Strengths and Limitations
This study has several limitations. First, we excluded patients with
severe neurological sequelae and other conditions that could cause
further deterioration of pulmonary function and quality of life;
therefore, our results cannot be extrapolated to all EP adolescents.
Second, we did not include a control group of adolescents who were born
full-term. Therefore, interpretation of the degree of lung dysfunction
and asthma symptoms is partially limited. Because studies on pulmonary
function and respiratory morbidity in MLP adolescents are limited and
the findings are discordant, we considered the inclusion of an MLP group
to be appropriate. Further studies are needed to better understand the
repercussions of moderate and late prematurity on long-term pulmonary
development. Third, there was a high percentage of participants with
sensitization to allergens in the MLP group. Although analyses of
pulmonary function and respiratory morbidity were adjusted for this
potential confounder, there might be an overestimation of the prevalence
of symptoms such as night-time coughing or lifetime wheezing. However,
the prevalence of asthma symptoms in this group did not appear to be
higher than that in the general population. Fourth, considering the
variability of criteria used to define BPD at the time of diagnosis
between the centers, the EP-BPD adolescents were a heterogeneous group.

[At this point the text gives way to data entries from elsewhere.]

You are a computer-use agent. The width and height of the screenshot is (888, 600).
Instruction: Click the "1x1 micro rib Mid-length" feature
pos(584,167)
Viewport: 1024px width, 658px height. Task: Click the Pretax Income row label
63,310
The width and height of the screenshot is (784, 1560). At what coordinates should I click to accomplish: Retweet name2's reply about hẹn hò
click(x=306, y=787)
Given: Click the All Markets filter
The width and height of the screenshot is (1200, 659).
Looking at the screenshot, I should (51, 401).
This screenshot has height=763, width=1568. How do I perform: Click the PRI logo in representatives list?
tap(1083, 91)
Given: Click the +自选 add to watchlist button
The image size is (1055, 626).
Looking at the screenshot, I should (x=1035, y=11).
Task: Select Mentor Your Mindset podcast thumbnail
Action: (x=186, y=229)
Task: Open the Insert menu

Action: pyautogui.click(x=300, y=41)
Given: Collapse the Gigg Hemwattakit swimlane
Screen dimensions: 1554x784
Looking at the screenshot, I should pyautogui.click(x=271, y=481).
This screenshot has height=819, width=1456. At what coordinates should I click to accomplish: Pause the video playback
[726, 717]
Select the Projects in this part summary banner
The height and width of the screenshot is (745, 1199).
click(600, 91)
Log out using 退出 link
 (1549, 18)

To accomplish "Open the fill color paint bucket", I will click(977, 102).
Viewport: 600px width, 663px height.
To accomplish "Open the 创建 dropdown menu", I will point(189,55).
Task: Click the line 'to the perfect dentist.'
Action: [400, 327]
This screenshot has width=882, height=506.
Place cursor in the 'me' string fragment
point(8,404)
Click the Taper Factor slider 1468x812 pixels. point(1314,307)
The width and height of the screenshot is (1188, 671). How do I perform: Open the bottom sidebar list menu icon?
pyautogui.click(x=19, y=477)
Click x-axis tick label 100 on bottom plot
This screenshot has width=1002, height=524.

We regrouped the EP-BPD adolescents according to BPD severity into 2
subgroups, and the main differences between them have been reported.
Although the “high severity” subgroup had higher respiratory morbidity
during follow-up and worse spirometry results than the “low severity”
subgroup, the prevalence of current asthma symptoms and quality of life
scores in the “high severity” subgroup were similar to those in the
“low severity” subgroup and remaining groups. Fifth, this was not a
prospective study that allowed for real follow-up of patients over time.
The main strength of the study is that it gathered information on lung
function, asthma symptom prevalence, and quality of life in a broad
sample of participants with different degrees of prematurity. Given that
data on pulmonary function and respiratory morbidity in adolescents with
“new” BPD are still limited, we believe that the present findings
contribute to a better understanding of the underlying mechanisms of
this disease. Since “new” BPD is a constantly moving target that
changes over time, further periodical studies are needed because the
number of EP infants who survive is increasing, and continuous advances
in neonatal care will have an impact on long-term outcomes.